Bu cümleler “Kutuplaşma kime yarar?” sorusuna Kılıçdaroğlu’nun cevabının “CHP’ye yarar” olduğunu gösteriyor. 2019 ve 2023 seçimlerinde sert bir kutuplaştırıcı dil ile muhalefet cephesini CHP’nin arkasında toplayan Kılıçdaroğlu, siyasetin yumuşaması ile bu bloğun dağılmasını istemiyor. Muhtemelen 2024 yerel seçim sonuçlarını da bunun başarısı olarak görüyor. Ve Erdoğan’ın CHP ve diğer partileri yönlendirebilecek bir manevra alanına sahip olmasından endişe ediyor. CHP’ye “ekonomik sorunlar temelli, kutuplaştırıcı ve mücadeleci muhalefeti” öneriyor. Bu fikre henüz Özel doğrudan karşı çıkmadı. Ancak alternatif fikri tecrübeli CHP’li siyasetçi Murat Karayalçın dillendirdi. Karayalçın, CHP’li belediyelerin devraldığı borçlar, projelere hazine garantisi gerekmesi, kentsel dönüşüm için işbirliğine ihtiyaç olması ve yeni anayasa sürecinin geniş toplumsal kesimlere ulaşmayı sağlaması sebebiyle “müzakereyi“ destekliyor.
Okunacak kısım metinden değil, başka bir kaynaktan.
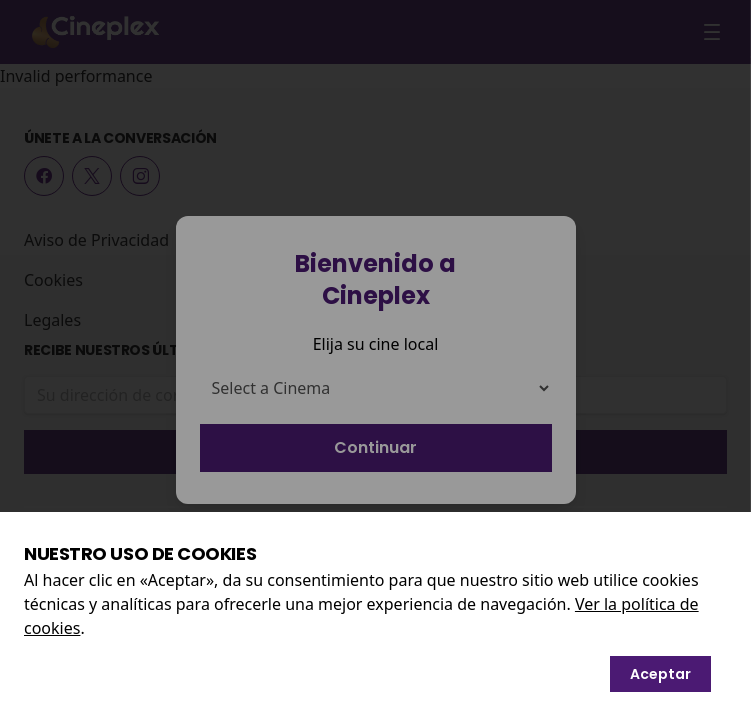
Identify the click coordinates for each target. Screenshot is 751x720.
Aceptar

Bu yaklaşım, CHP’nin 2023 genel seçimlerinde kaybettiğinin ve 2028 seçimlerini de Kılıçdaroğlu yaklaşımı ile kazanamayacağının farkında. CHP’nin yerel seçimlerde birinci parti olmasını sert ve kutuplaştırıcı siyasete bağlamak sorunlu. Aksine yerel seçim olması ve ana bir kutuplaştırıcı tema olmaması CHP’nin lehine çalıştı. Katılım düşüklüğü ve AK Parti’ye kesilen birikmiş fatura boyutu da eklenince önümüzdeki dönemde hem CHP’nin hem de AK Parti’nin “siyaseti canlandırma” arayışı anlaşılabilir. Yeni anayasa tartışması bunun için bir zemin teşkil edebilir. Türkiye’nin geleceği ve yönüne dair siyasi tartışmaların yeniden canlanacağı bir dönemde elbette siyaset sadece AK Parti ve MHP etrafında şekillenmeyecek. Meclis’te grubu bulunan diğer partiler ve özellikle DEM Parti’nin ne yaptığının ve ne yapmadığının önemli olacağı açık. CHP belediyeler de başarı gösterebilmek ve ülkeyi yönetebildiğini göstermek için müzakere ve mücadeleyi sentezliyor. Bakalım Özel bunu başarabilecek mi yoksa Kılıçdaroğlu’nun kutuplaşmacı ve meydanlara inen siyaseti mi ağır basacak.